Health-related quality of life using WHODAS 2.0 and associated factors 1 year after stroke in Korea: a multi-centre and cross-sectional studyopen access
- Authors
- Lee, Hey Jean; Song, Jung-Kook; Moon, Jiyoung; Kim, Keonyeop; Park, Hyeung-Keun; Kang, Gil-Won; Shin, Jun-Ho; Kang, Jongsoo; Kim, Byoung-Gwon; Lee, Young-Hoon; Jeong, Hye Seon; Heeyoung, Lee; Lee, Won Kyung; Kim, Seongheon; Park, Young-Kwon
- Issue Date
- Dec-2022
- Publisher
- BioMed Central
- Keywords
- Stroke; Disability; Quality of life; Medical adherence; Complications; Motivation; WHODAS 2.0
- Citation
- BMC Neurology, v.22, no.1
- Indexed
- SCIE
SCOPUS
- Journal Title
- BMC Neurology
- Volume
- 22
- Number
- 1
- URI
- https://scholarworks.gnu.ac.kr/handle/sw.gnu/71731
- DOI
- 10.1186/s12883-022-03032-2
- ISSN
- 1471-2377
1471-2377
- Abstract
- Background: Little is known about the self-perceived level of disability of stroke survivors in the community.

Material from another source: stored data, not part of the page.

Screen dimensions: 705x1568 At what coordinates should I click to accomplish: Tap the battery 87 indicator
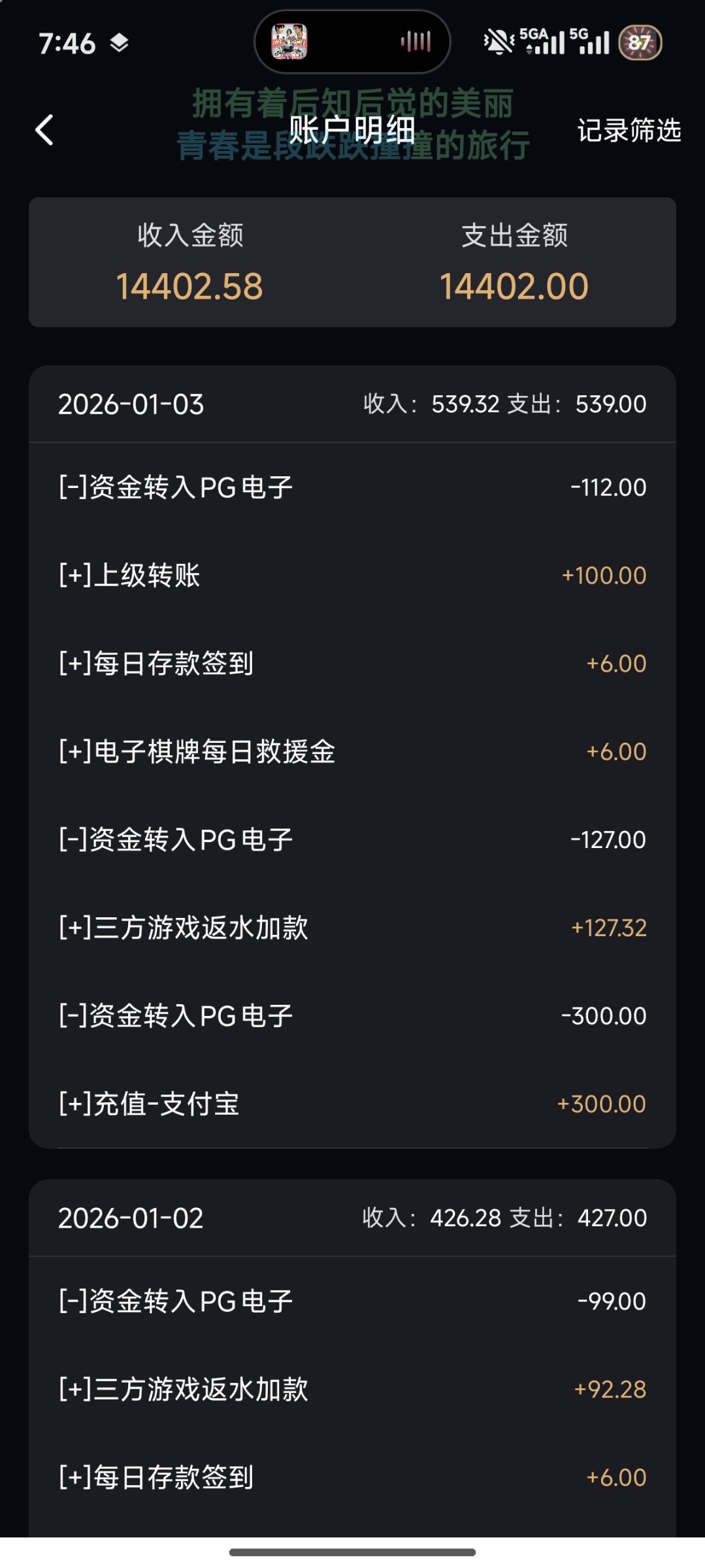(x=640, y=42)
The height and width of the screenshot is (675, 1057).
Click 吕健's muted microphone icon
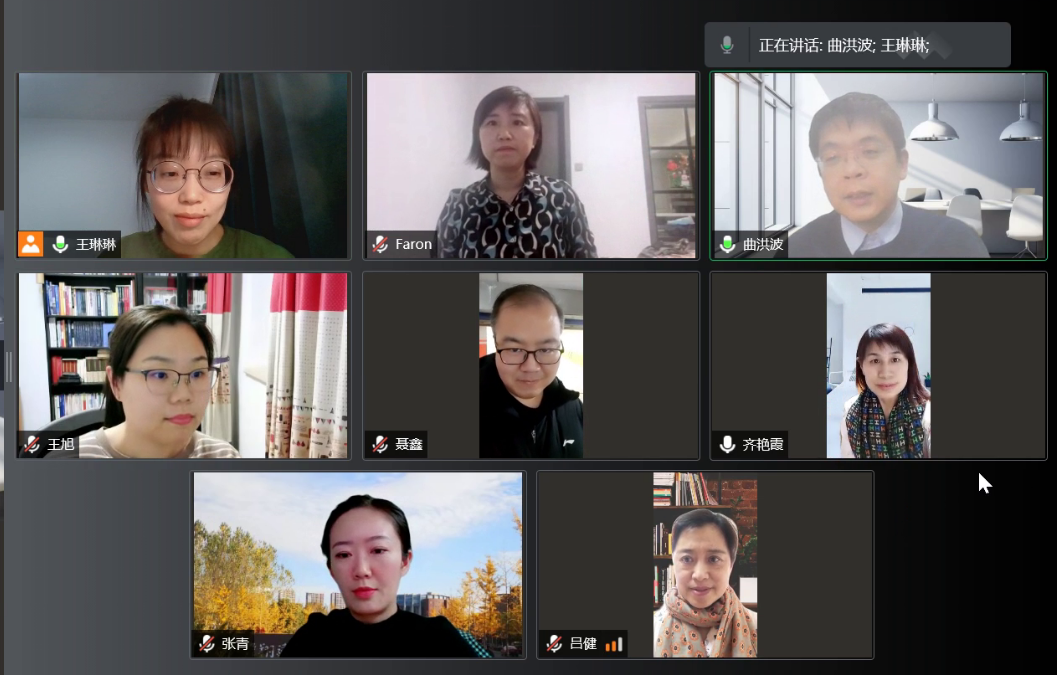554,643
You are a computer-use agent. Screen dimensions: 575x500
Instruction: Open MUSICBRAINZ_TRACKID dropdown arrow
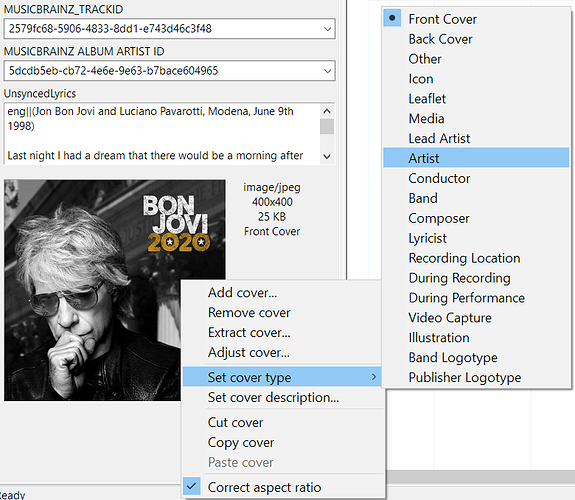pos(327,29)
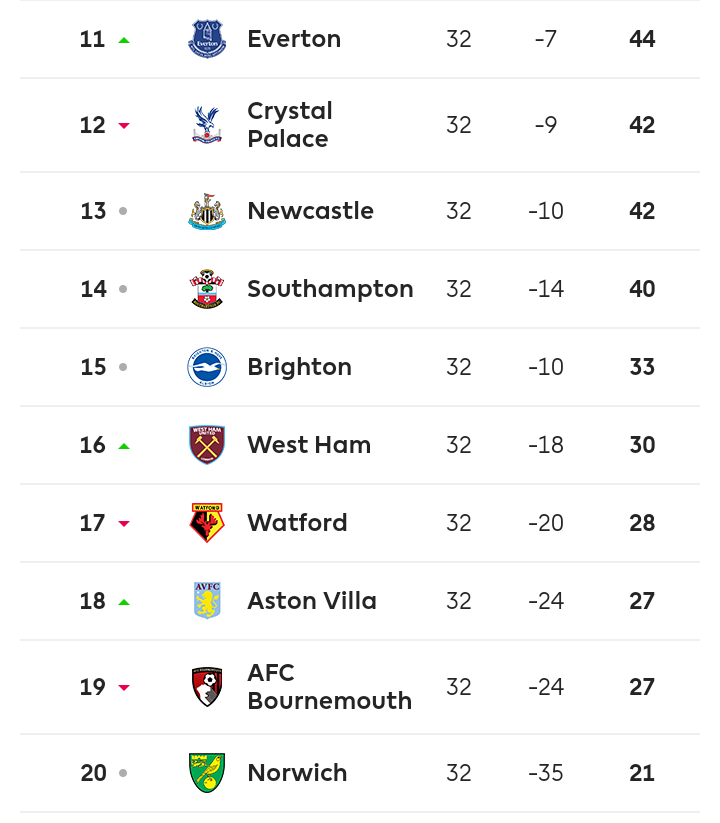Select the Norwich canary crest
Screen dimensions: 720x823
(x=207, y=773)

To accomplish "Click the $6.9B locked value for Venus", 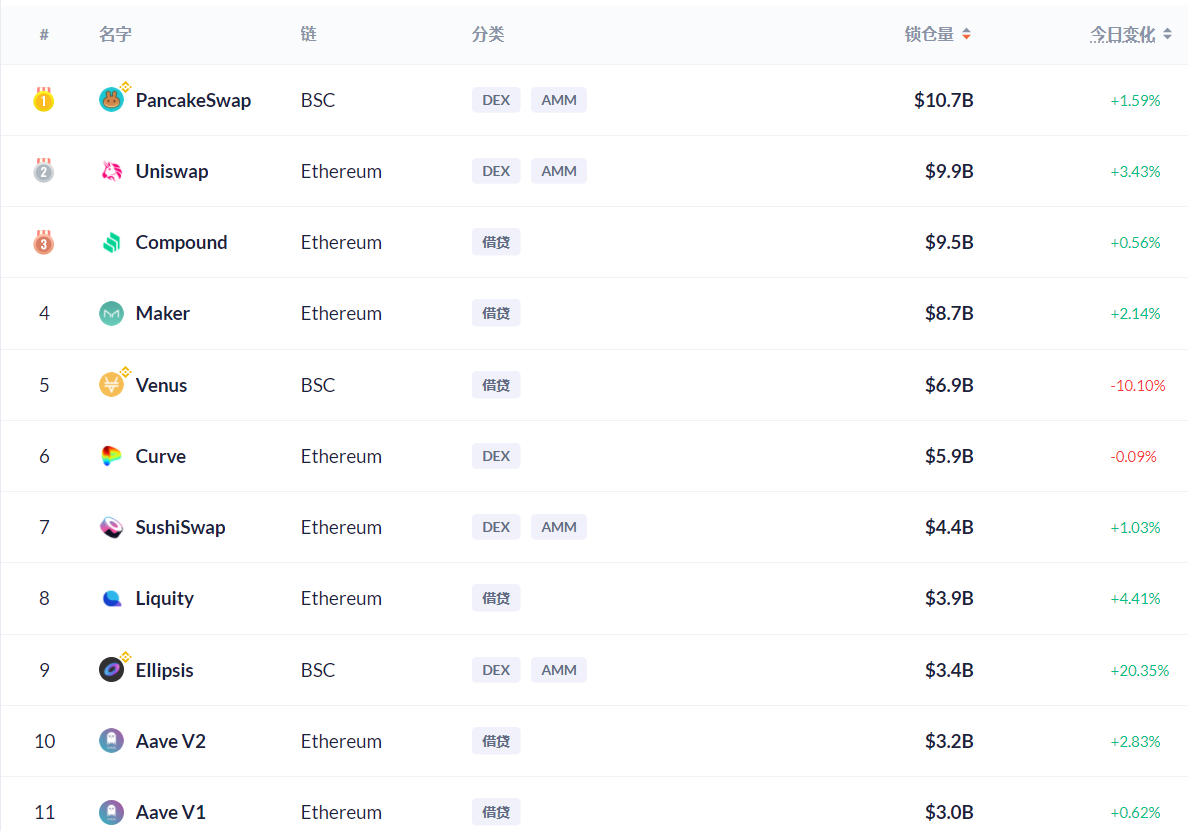I will tap(949, 385).
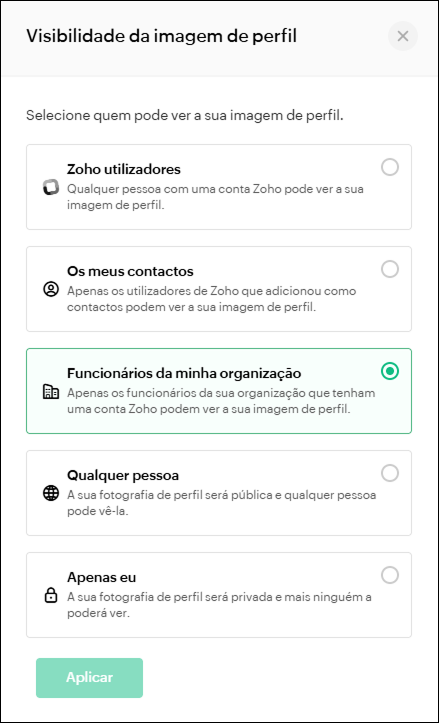Viewport: 439px width, 723px height.
Task: Select the Qualquer pessoa radio button
Action: click(x=390, y=473)
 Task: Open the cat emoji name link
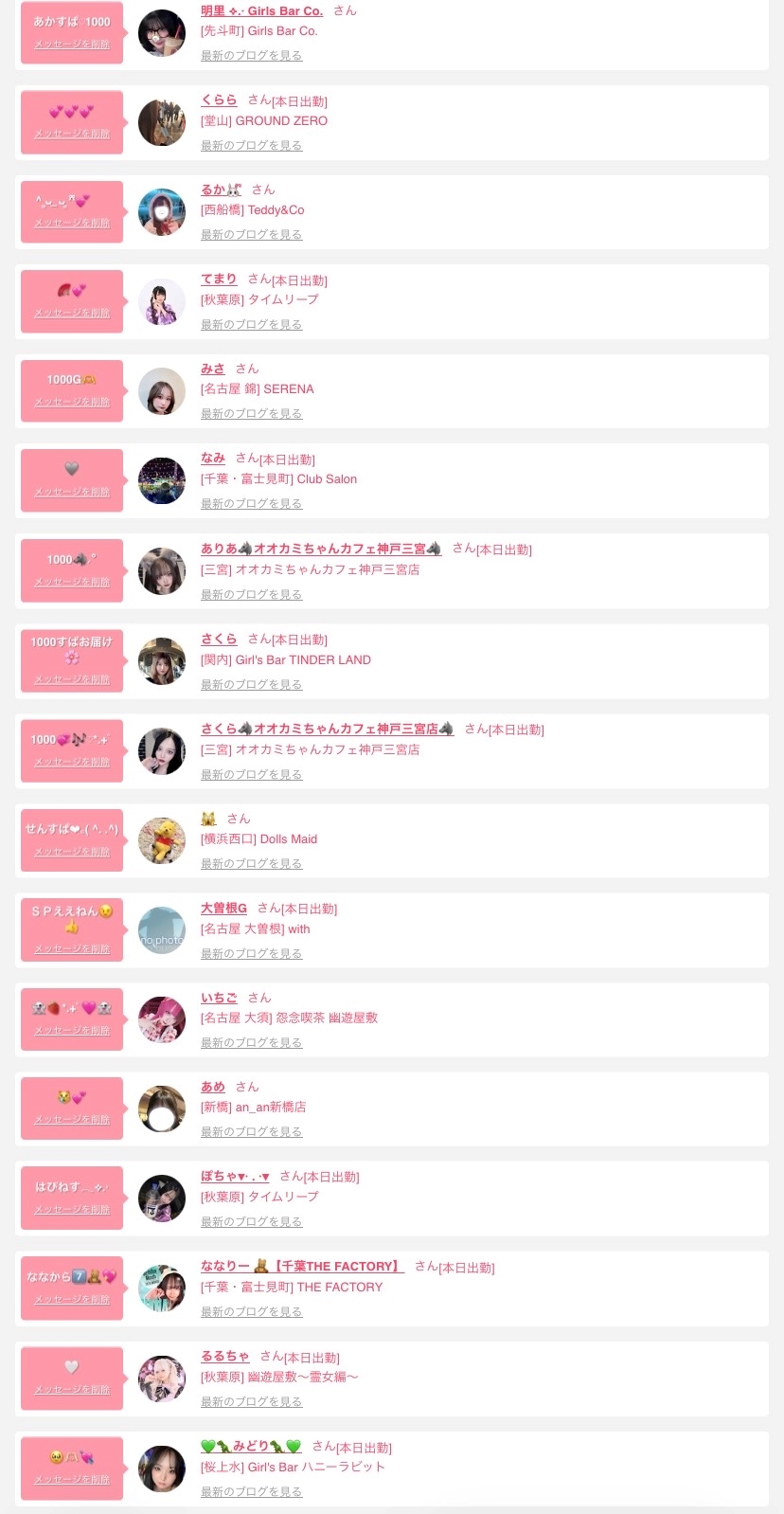(x=208, y=819)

We aimed to characterise Health-related quality of life (HRQoL) 1 year after stroke and investigate how sociodemographic and stroke-related factors and medical adherence explain the self-perceived level of disability in a Korean stroke population. Methods: This was a multicentre cross-sectional study. A total of 382 ischaemic stroke survivors at 1 year after onset from 11 university hospitals underwent a one-session assessment, including socioeconomic variables, the modified Rankin Scale (mRS), various neurological sequelae, the Morisky, Green and Levin-Medication Adherence Questionnaire (MGL), and the World Health Organization Disability Assessment Schedule 2.0 (WHODAS 2.0) 36-items. The relationship between disability and different variables was analysed using ordinal logistic regression. Results: The prevalence of disability based on global WHODAS 2.0 was 62.6% (mild, 41.6%; moderate, 16.0%; severe, 5.0%). The prevalence of severe disability was higher in participation in society (16.8%) and getting around (11.8%) than in other domains. Low MGL- motivation was the only factor determining a significant association between all six domains of disability after adjustment. Different predictors for specific domains were age, mRS, dysarthria, trouble seeing, cognition problems, and MGL-motivation for understanding and communicating; age, recurrent stroke, mRS, hemiplegia, facial palsy, general weakness, and MGL-motivation for getting around; age, education, mRS, hemiplegia, and MGL-motivation for self-care; education, recurrent stroke, hemiplegia, dysarthria, and MGL-motivation for getting along with people; age, education, income, mRS, hemiplegia, dysarthria, MGL-knowledge, and MGL-motivation for life activities; living without a spouse, mRS, hemiplegia, dysarthria, trouble seeing, cognition problems, general weakness, and MGL-motivation for participation in society. Conclusions: Self-perceived disability according to the WHODAS 2.0 at 1 year after stroke was highly prevalent. Each disability domain showed a different prevalence and associated factors. Interventions promoting medical adherence to motivation seemed to help achieve high HRQoL in all domains.